If you need to disambiguate in cases like this, you might want to either add a
field name to act as a flag, or store an additional enum-typed value to help
out.
Logical Types¶
Avro supports “logical types.” These are annotations on types which indicate the
semantic intent of a field. Avroc uses logicalType annotations to encode and
decode values into certain types provided by the Python standard library.
Specifically:
logicalType |
Python type |
|---|---|
“decimal” |
decimal.Decimal |
“uuid” |
uuid.UUID |
“date” |
datetime.Date |
“time-millis”, “time-micros” |
datetime.time |
“timestamp-millis”, “timestamp-micros” |
datetime.datetime |
If a logicalType is not recognized, or its arguments are invalid, then it
will be encoded or decoded as the underlying type.
Schema Types¶
The schemas passed in to avroc APIs are the plain old dictionaries (or
strings or lists) you’d get from JSON-decoding an Avro Schema. For example, this is a record schema:
schema = {
"type": "record",
"name": "WeatherData",
"fields": [
{"name": "temperature", "type": "float"},
{"name": "location", "type": {
"type": "record",
"name": "Location",
"fields": [
{"name": "latitude", "type": "float"},
{"name": "longitude", "type": "float"},
]
}},
]
}
That schema can be compiled by avroc. The associated messages that avroc
expects when writing, and that it will output when reading, will be dictionaries
of a similar shape:
msg = {
"temperature": 71.4,
"location": {
"latitude": 40.213,
"longitude": 45.231,
},
}
Schema Resolution¶
One of Avro’s most distinctive features is schema resolution. This is the feature that allows for safe upgrades (or downgrades) of a data schema: you can read data with a different schema than was used to write it.

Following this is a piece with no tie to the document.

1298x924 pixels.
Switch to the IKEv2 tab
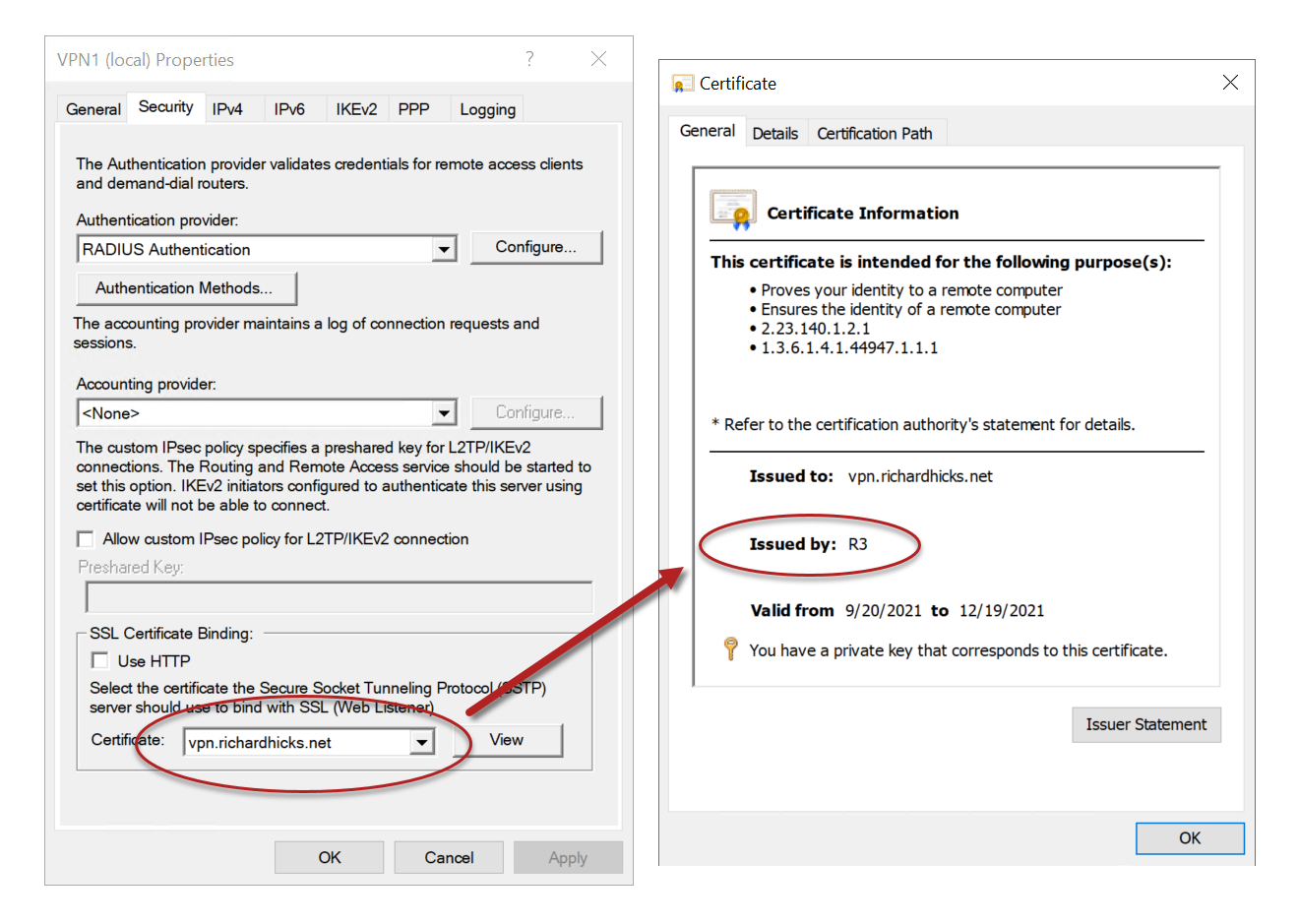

The way this works in avroc is that you provide a second reader_schema
when you’re calling a function that reads Avro data.
All the rules in the Avro specification’s Schema Resolution section apply.
The resulting objects, when read, will match the reader_schema, rather than
the writer’s schema.
Note that some sorts of errors in schema resolution can only be detected during decoding. In particular, if a writer uses a union schema, and the reader’s schema is not compatible with every possible option in the union, then avroc will not raise an error unless the actual incompatible data type is encountered during decoding.